Project component for 11-785 (Introduction to Deep Learning) at CMU. Our experiments to build a better speech emotion recognition system for low resource languages.
The implementation is in the folder "GE2E". Pytorch implementation of Generalized End-to-End Loss for speaker verification, proposed in https://arxiv.org/pdf/1710.10467.pdf [3]. We referenced the code from https://github.com/cvqluu/GE2E-Loss
The implementation is experiments on low-resource datasets Italian(EMOVO) and Greek(AESDD) for emotion verification.
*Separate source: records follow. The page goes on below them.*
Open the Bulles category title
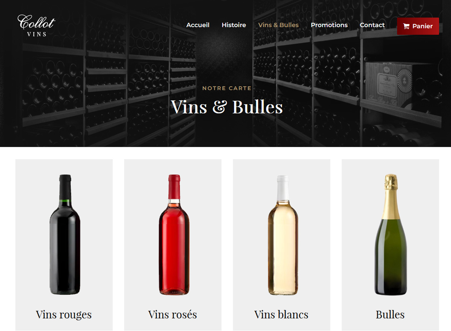This screenshot has height=331, width=451. [390, 315]
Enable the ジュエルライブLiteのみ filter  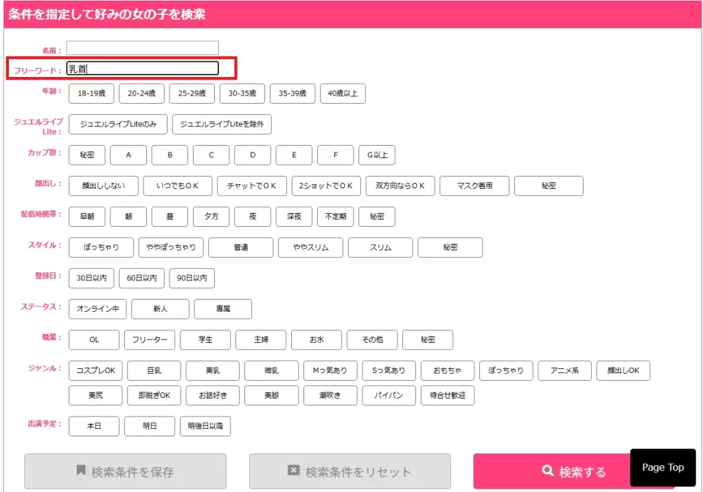[117, 124]
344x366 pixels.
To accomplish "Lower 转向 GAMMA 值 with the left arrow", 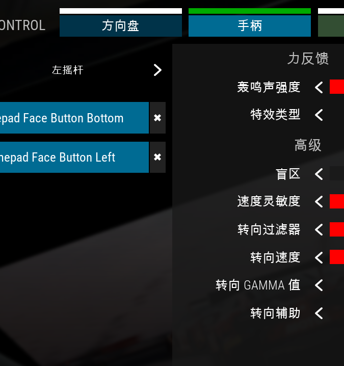I will (x=319, y=285).
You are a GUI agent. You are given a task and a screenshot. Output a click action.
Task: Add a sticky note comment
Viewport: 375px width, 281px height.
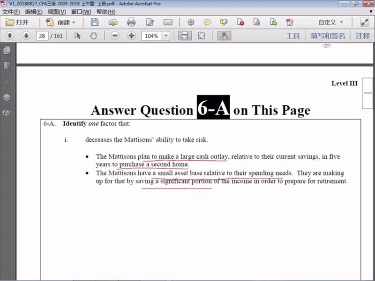coord(207,22)
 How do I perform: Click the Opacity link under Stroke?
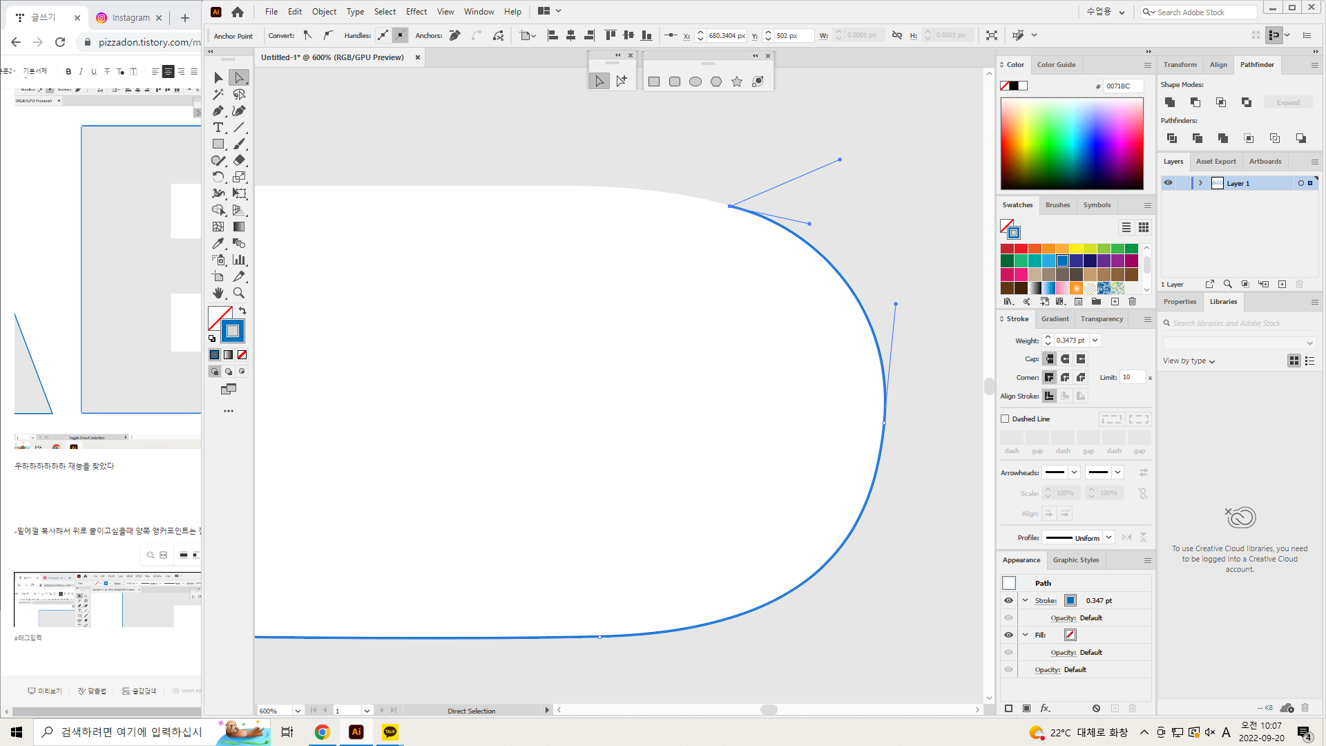[1063, 618]
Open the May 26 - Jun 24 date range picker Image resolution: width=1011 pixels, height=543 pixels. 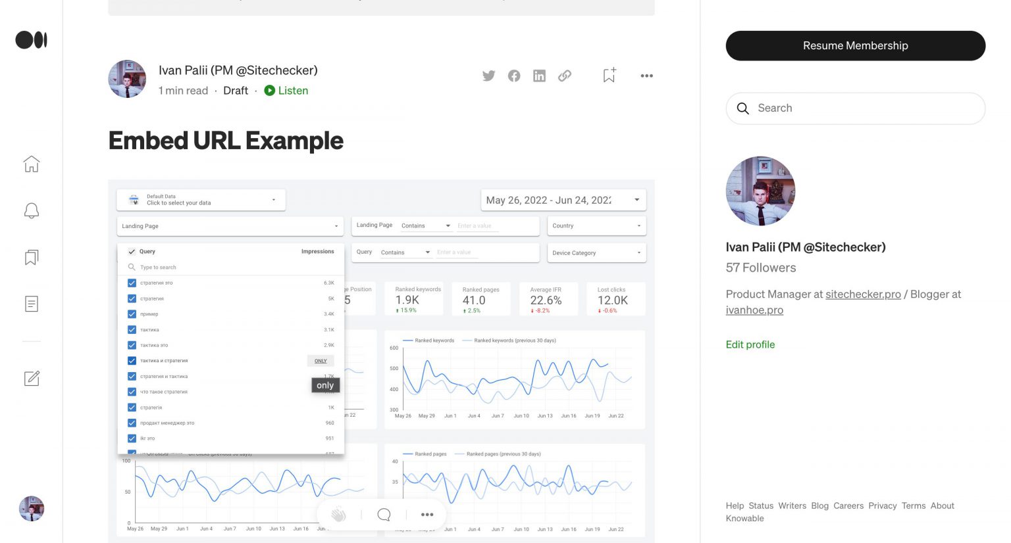pos(563,200)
This repository provides all the necessary tools to perform emotion recognition with a fine-tuned wav2vec2 (base) model using SpeechBrain. It is trained on IEMOCAP training data. It is referenced from https://huggingface.co/speechbrain/emotion-recognition-wav2vec2-IEMOCAP
We used a combination of code from SERAB, BYOL-Audio and the original BYOL repo for our BYOL-S experiments. We combined this with our custom code for dataset swapping in order to conduct various mulit-lingual finetuning experiments (all code in models\byol_a folder).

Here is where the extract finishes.